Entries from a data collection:
>> Begin
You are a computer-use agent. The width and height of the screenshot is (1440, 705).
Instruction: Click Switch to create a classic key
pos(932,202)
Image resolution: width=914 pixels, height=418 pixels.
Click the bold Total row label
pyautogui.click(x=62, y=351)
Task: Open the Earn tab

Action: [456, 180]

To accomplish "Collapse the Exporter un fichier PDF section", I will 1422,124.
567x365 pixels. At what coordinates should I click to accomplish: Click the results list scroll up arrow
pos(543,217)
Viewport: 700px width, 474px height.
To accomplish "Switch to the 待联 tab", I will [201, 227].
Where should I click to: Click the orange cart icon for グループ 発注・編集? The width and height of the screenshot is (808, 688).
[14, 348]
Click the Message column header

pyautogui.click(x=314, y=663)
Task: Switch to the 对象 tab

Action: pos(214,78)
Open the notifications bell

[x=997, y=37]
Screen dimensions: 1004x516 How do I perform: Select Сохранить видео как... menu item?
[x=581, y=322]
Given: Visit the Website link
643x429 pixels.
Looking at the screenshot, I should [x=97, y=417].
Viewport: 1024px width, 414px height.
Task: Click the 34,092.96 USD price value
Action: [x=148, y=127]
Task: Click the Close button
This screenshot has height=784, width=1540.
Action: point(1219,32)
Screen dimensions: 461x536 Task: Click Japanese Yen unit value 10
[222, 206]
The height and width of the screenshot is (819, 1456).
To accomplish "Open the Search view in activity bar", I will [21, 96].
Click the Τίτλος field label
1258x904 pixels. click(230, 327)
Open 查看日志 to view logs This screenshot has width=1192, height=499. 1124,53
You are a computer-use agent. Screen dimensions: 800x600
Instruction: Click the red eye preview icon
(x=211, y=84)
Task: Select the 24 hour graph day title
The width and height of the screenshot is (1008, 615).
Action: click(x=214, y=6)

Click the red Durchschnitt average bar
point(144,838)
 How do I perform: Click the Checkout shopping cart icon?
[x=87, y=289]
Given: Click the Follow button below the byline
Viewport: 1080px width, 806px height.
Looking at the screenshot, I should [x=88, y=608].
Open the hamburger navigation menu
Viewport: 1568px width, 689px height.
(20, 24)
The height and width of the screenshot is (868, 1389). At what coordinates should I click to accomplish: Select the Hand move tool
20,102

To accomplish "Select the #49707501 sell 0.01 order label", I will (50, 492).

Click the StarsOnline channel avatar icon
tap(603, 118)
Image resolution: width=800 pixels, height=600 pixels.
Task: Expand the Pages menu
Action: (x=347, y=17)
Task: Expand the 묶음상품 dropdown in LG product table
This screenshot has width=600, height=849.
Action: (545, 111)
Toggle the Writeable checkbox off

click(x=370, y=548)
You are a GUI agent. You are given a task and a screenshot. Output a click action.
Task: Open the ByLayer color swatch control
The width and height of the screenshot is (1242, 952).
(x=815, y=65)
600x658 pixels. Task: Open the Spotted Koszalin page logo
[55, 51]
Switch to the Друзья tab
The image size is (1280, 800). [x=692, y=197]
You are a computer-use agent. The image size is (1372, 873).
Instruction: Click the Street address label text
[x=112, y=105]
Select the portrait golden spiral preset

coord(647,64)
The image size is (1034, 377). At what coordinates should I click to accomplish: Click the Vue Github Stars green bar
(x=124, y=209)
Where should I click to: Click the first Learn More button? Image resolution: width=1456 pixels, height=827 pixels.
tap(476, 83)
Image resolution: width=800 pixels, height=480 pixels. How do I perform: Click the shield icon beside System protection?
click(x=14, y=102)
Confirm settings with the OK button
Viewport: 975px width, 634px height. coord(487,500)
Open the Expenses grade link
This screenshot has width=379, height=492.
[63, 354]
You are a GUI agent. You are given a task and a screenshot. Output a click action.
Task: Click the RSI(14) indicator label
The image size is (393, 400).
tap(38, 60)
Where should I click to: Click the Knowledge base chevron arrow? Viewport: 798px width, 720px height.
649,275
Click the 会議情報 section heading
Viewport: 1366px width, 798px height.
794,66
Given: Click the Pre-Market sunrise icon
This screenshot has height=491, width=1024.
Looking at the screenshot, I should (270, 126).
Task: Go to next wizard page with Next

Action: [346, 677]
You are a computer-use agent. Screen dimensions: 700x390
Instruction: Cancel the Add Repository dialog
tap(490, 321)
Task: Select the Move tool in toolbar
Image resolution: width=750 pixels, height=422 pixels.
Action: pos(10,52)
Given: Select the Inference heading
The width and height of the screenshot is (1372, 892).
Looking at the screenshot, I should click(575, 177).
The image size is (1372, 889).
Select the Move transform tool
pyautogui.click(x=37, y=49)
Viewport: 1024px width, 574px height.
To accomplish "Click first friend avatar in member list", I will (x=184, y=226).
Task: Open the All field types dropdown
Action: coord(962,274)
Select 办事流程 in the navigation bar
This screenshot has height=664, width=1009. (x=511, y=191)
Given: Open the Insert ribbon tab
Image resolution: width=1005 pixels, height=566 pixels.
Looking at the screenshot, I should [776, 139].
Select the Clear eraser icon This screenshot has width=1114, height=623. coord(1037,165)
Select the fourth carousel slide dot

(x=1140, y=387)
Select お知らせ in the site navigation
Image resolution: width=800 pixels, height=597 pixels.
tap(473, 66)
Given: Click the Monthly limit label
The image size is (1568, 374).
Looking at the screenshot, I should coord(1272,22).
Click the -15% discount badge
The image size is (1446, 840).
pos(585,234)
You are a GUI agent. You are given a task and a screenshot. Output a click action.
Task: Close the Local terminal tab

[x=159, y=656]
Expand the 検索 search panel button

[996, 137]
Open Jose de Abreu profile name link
>> End
PROBLEM — Pick out every line of the entries above that contains the word "dimensions", and copy each one in full.

OUTPUT FOR THIS TASK —
Screen dimensions: 1004x516 How do I perform: Select Сохранить видео как... menu item?
Screen dimensions: 461x536 Task: Click Japanese Yen unit value 10
You are a computer-use agent. Screen dimensions: 800x600
You are a computer-use agent. Screen dimensions: 700x390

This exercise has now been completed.